#### EXERCISE DETAILS:
Only the lines from the one that includes "The width and" through the last line below belong in the reply, copied exactly and without pictures.

#### DATA LISTING:
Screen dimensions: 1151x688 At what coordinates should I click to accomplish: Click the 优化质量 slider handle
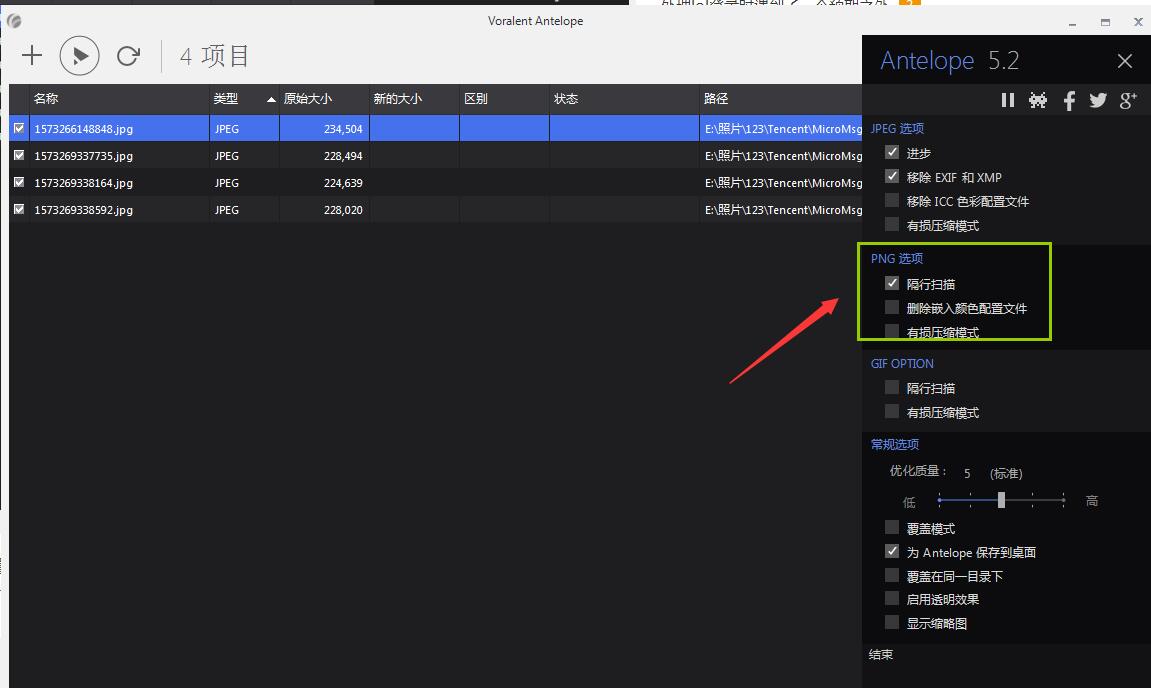coord(1001,500)
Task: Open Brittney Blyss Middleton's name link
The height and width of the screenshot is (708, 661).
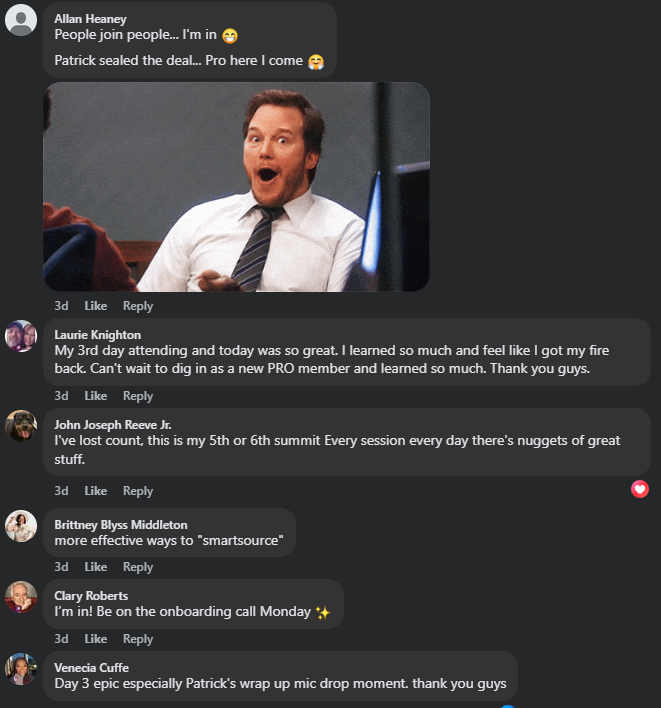Action: click(x=121, y=525)
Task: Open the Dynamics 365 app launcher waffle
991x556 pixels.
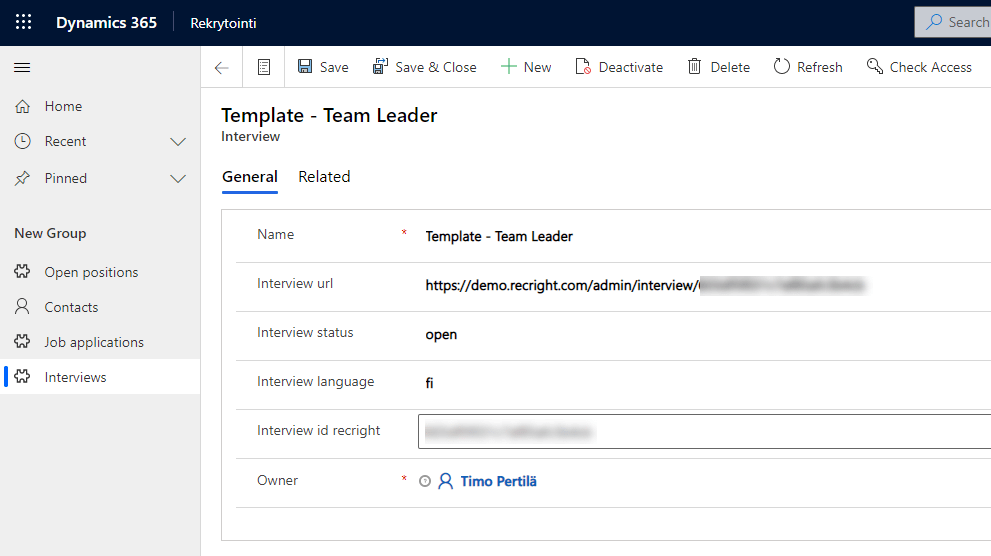Action: click(23, 22)

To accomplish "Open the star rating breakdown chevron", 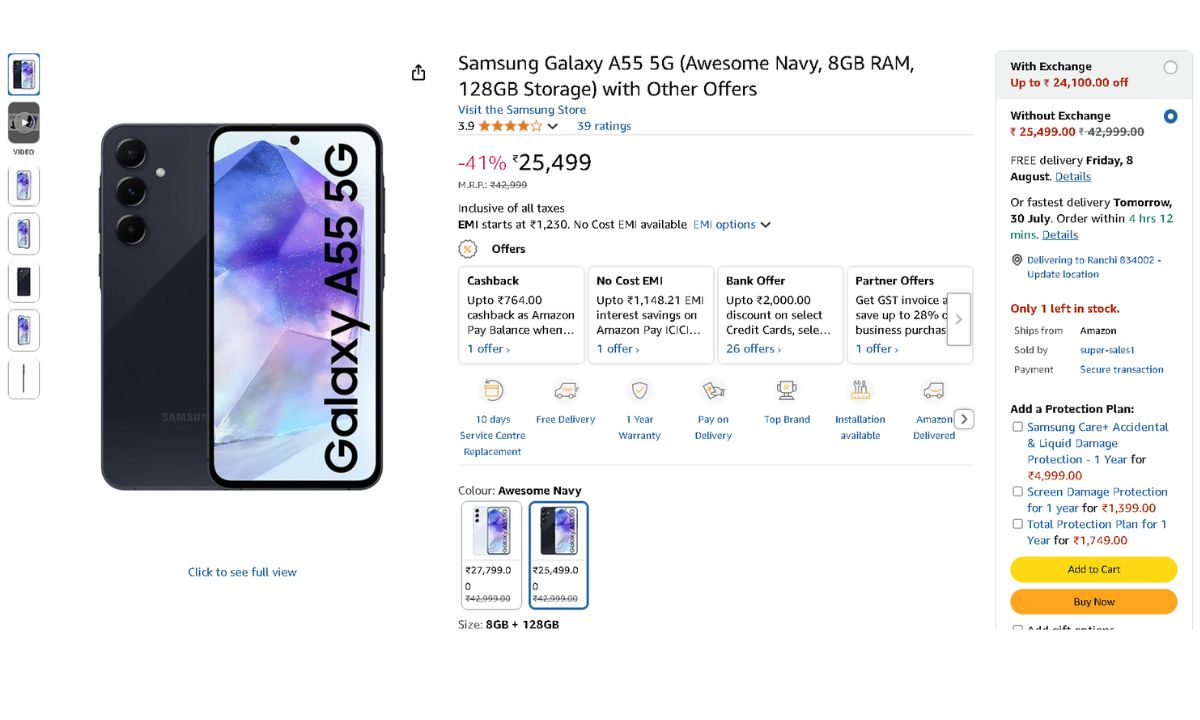I will 552,127.
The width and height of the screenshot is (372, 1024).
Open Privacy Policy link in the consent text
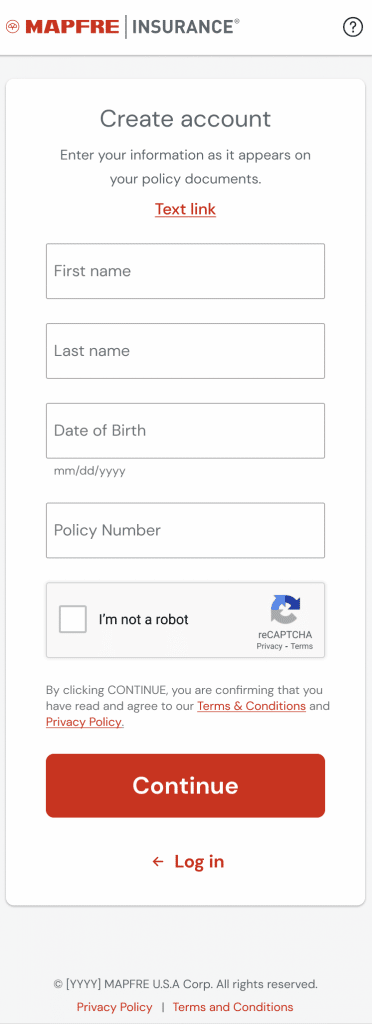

#### WRITTEN ANSWER:
The width and height of the screenshot is (372, 1024).
Open Privacy Policy link in the consent text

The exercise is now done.